How to write 200,000 books, with a computer's help

An article about an entrepreneur who stretches the definition of “book” (International Herald Tribune):

Parker has generated more than 200,000 books, as an advanced search
on Amazon.com under his publishing company shows, making him, in his
own words, “the most published author in the history of the planet.”
And he makes money doing it.

Among the books published under
his name are “The Official Patient’s Sourcebook on Acne Rosacea”
($24.95 and 168 pages long); “Stickler Syndrome: A Bibliography and
Dictionary for Physicians, Patients and Genome Researchers” ($28.95 for
126 pages); and “The 2007-2012 Outlook for Tufted Washable Scatter
Rugs, Bathmats and Sets That Measure 6-Feet by 9-Feet or Smaller in
India” ($495 for 144 pages).

But these are not conventional
books, and it is perhaps more accurate to call Parker a compiler than
an author.
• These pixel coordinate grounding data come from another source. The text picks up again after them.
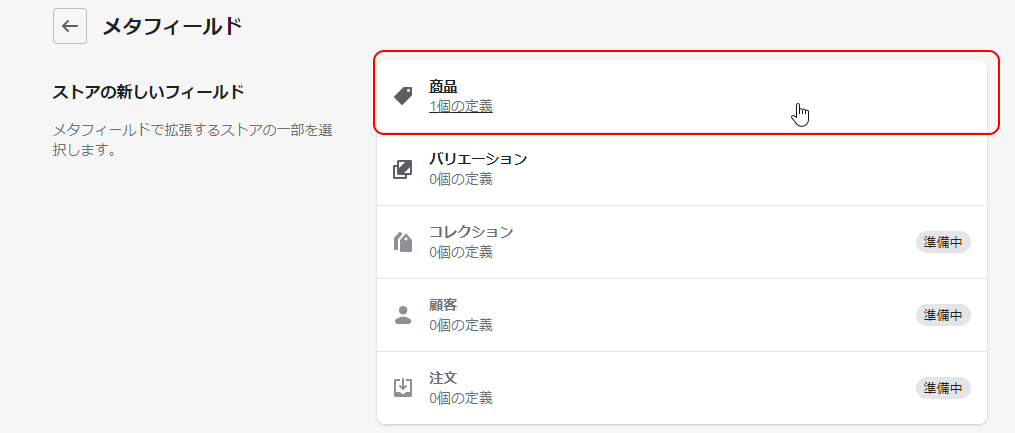Click the inbox download icon beside 注文
The width and height of the screenshot is (1015, 433).
click(x=403, y=388)
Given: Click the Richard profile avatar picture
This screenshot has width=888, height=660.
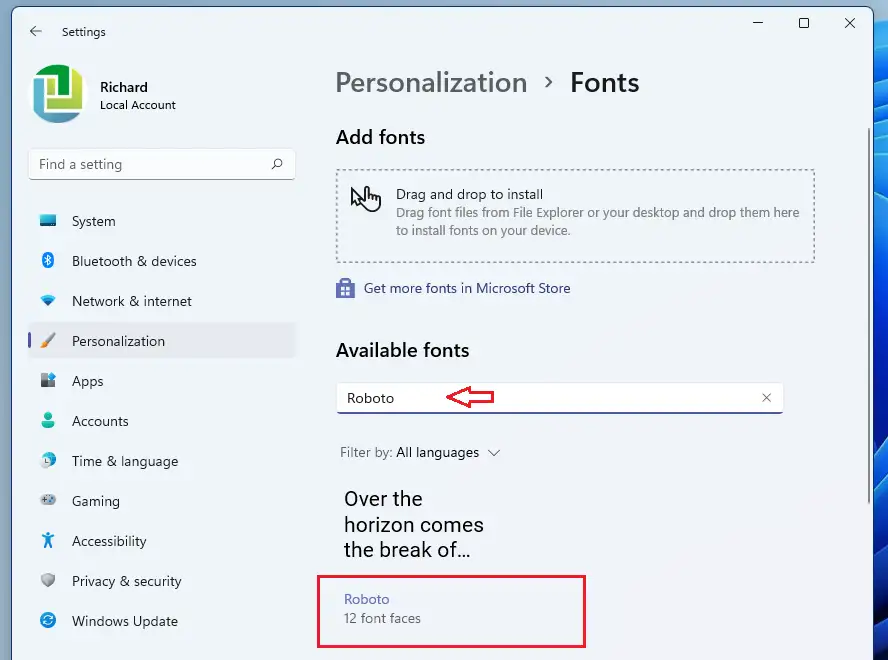Looking at the screenshot, I should tap(58, 93).
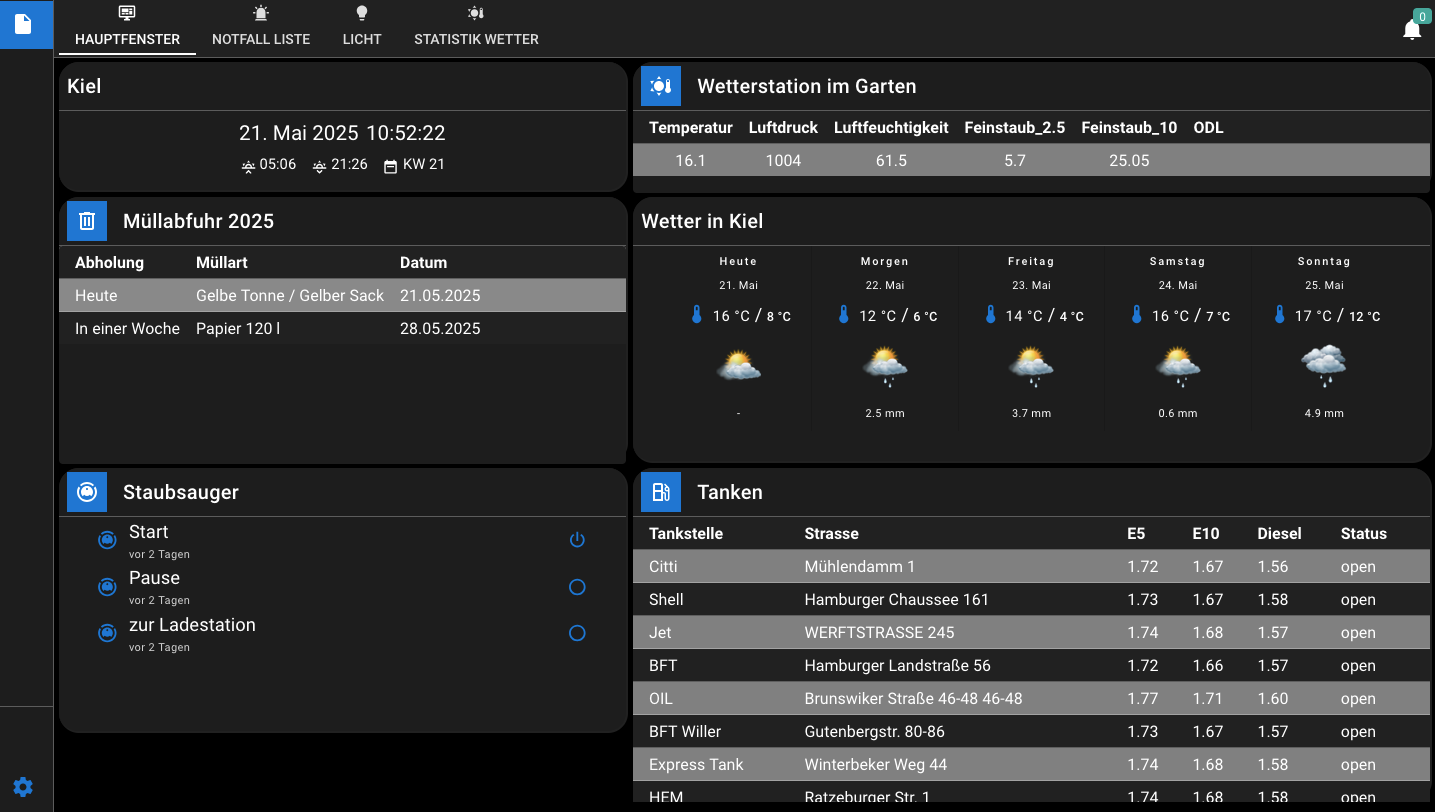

Parker, who is also the chaired professor of management
science at Insead (a business school with campuses in Fontainebleau,
France, and Singapore), has developed computer algorithms that collect
publicly available information on a subject — broad or obscure — and,
aided by his 60 to 70 computers and six or seven programmers, he turns
the results into books in a range of genres, many of them in the range
of 150 pages and printed only when a customer buys one.